Tardé años en llegar a estos pliegues del medio donde ahora estoy. Para que nadie confundiera Santa Evita con La novela de Perón escribí entre las dos un relato familiar sobre un cantante de voz absoluta en guerra contra su madre y una tribu de gatos. De esa guerra pasé a otras. Reaprendí la escritura, mi oficio, con fiebre adolescente. ¿Santa Evita iba a ser una novela? No lo sabía y tampoco me importaba. Se me escurrían las tramas, las fijezas de los puntos de vista, las leyes del espacio y de los tiempos. Los personajes conversaban con su voz propia a veces y otras con voz ajena, sólo para explicarme que lo histórico no es siempre histórico, que la verdad nunca es como parece.

Tardé meses y meses en amansar el caos. Algunos personajes se resistieron. Entraban en escena durante pocas páginas y luego se retiraban del libro para siempre: sucedía en el texto lo mismo que en la vida. Pero cuando se iban, Evita no era ya la misma: le había llovido el polen de los deseos y recuerdos ajenos. Transfigurada en mito, Evita era millones.

Las cifras caudalosas, los millones, siempre fueron el aura de su nombre. En La razón de mi vida se lee esta frase misteriosa: «Pienso que muchos hombres reunidos, en vez de ser millares y millares de almas separadas, son más bien una sola alma». Los mitólogos pescaron la idea al vuelo y transformaron los millares en millones. «Volveré y seré millones», promete la frase más celebrada de Evita. Pero Ella nunca dijo esa frase, como lo advierte cualquiera que repare por un instante en su perfume póstumo: «Volveré» ¿desde dónde?, «y seré millones» ¿de qué? Pese a que la impostura fue denunciada muchas veces, la frase sigue al pie de los afiches que conmemoran todos sus aniversarios. Nunca existió, pero es verdadera.

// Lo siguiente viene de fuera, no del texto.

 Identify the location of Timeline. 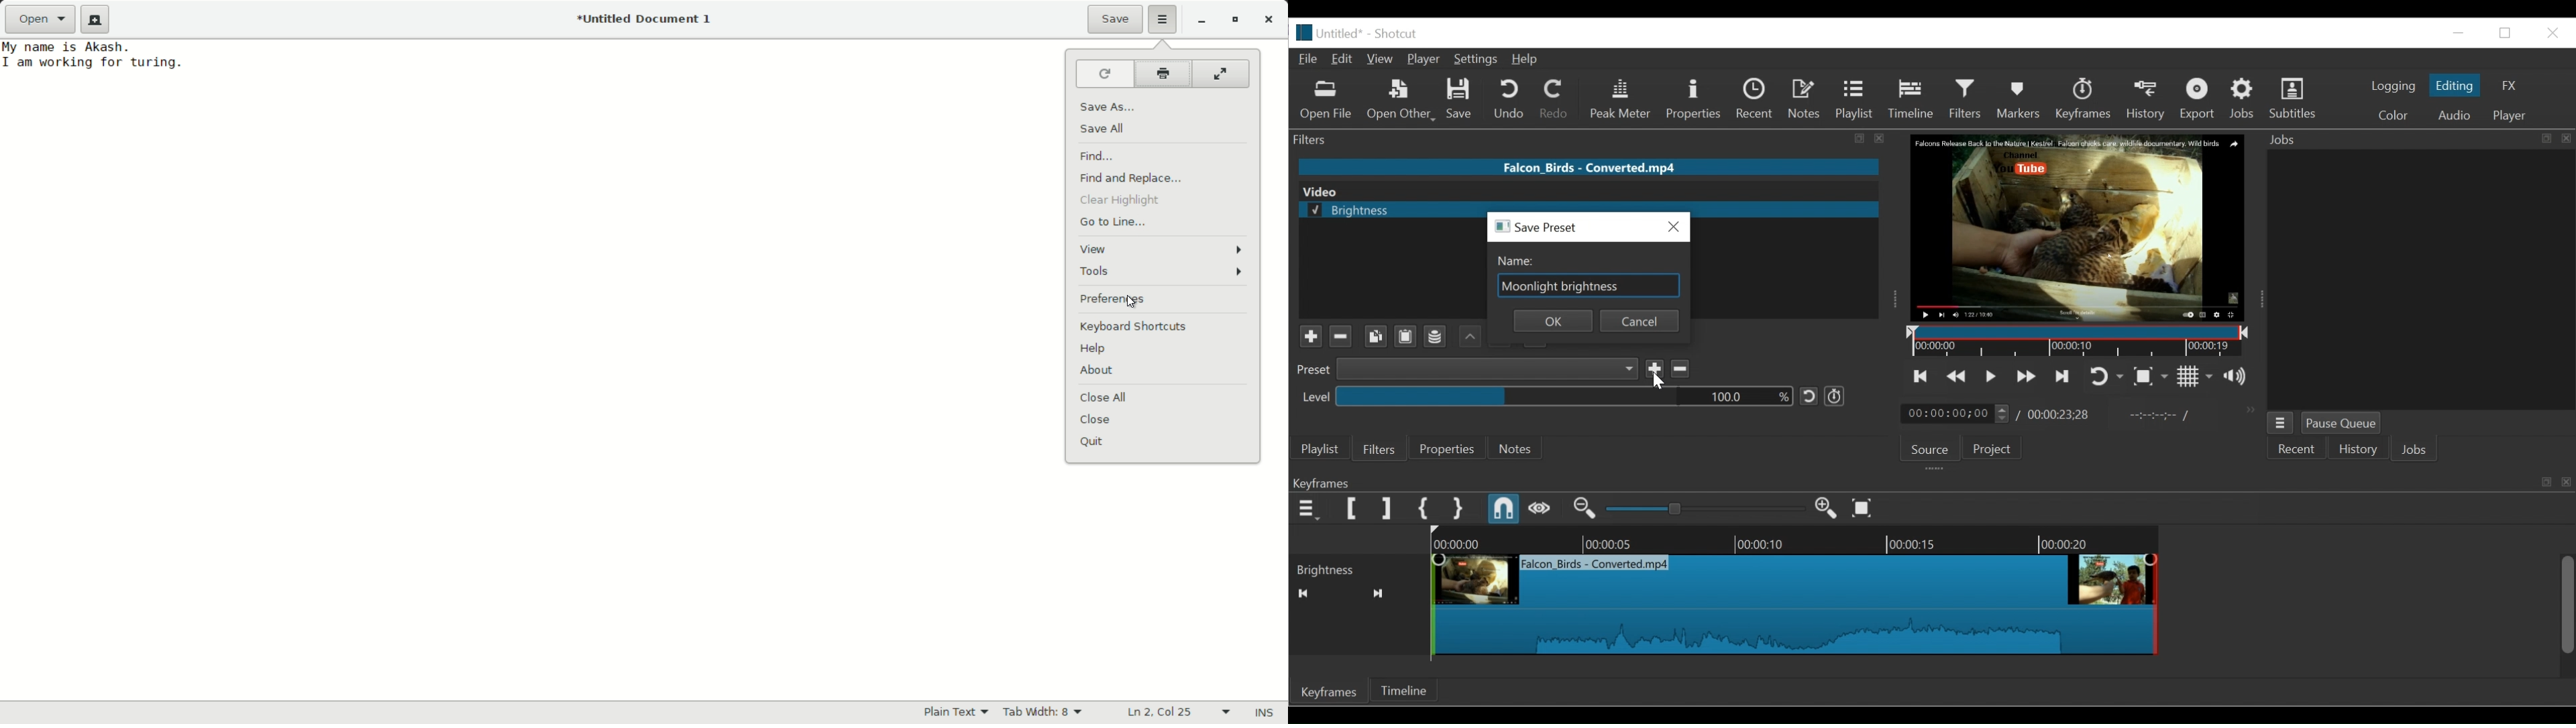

Hasta su santidad fue convirtiéndose, con el tiempo, en un dogma de fe. Entre mayo de 1952 -dos meses antes de que muriera- y julio de 1954, el Vaticano recibió casi cuarenta mil cartas de laicos atribuyendo a Evita varios milagros y exigiendo que el Papa la canonizara. El prefecto de la Congregación para la Causa de los Santos respondía a todas las solicitudes con las fórmulas usuales: «Cualquier católico sabe que para ser santo hay que estar muerto». Y después, cuando ya la estaban embalsamando: «Los procesos son largos, centenarios. Tened paciencia».